Joining the School of Health Sciences as an adjunct faculty member in 2004, she became a full-time professor in 2009 and associate dean in 2010. It was at this time she retired from her work as a health care administrator.
Dr. Batiato and other professors at Hodges University stay informed by learning what skills employers are seeking, as well as which skills are lacking and address the issue by focusing on certain skill sets in their curriculum.
After discussions with members of the Johnson School of Business (JSOB), Batiato became a JSOB professor in 2011 before replacing Dr. John Meyer as the program chair for management in 2012.
For students interested in the Bachelor of Science in management program, Batiato stresses the importance of possessing people skills. As future managers and professionals, “it is critical for students to have the appropriate people skills in this profession,” she said.
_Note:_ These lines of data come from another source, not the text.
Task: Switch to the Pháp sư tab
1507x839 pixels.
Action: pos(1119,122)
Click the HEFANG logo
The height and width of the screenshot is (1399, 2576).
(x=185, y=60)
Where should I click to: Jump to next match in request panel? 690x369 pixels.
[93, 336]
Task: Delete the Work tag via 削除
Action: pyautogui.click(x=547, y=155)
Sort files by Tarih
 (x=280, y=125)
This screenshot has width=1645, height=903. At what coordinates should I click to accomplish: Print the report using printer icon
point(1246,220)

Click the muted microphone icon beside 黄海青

Providing students with the skill sets needed to be successful, Batiato stays informed by learning what management skills employers are seeking, as well as which skills are lacking among emerging professionals. This allows professors such as Batiato to address the issue by focusing on certain skill sets.
“Students know when they enter the management program, they will be doing a lot of APA writing,” she said. “That is one of the things employers want. Whether it is a memo, paper or an article for a journal, employees have to be able to write.”
Recognizing many of the challenges her students face in balancing work, family and school, she strives to keep them interested by incorporating hands-on activities such as playing jeopardy, bingo and participating in role-play scenarios related to human resources.
However, it isn’t just the hands-on activities keeping her students interested. Bringing years of experience into the classroom, she witnesses the excitement on her students’ faces, saying, “I can tell them how things are done, how things were done, and you get their attention…Theory is wonderful, but you have to be there. The textbook only takes you so far, and that is the neat thing about Hodges because most of our teachers are practitioners, and I think that is critical in the classroom. I think that’s what students want.”
“It is a pleasure to work when you know you don’t have to and you want to, and the people around you accept you.” – Dee Batiato
Being able to embrace her passion as a teacher, Batiato feels fortunate to be a part of a team of professionals who are dedicated and committed to achieving the same goal of helping students succeed. Considering herself blessed to have achieved as much as she has in her life, she aspires to continue teaching at Hodges “for as long as they allow me,” she said.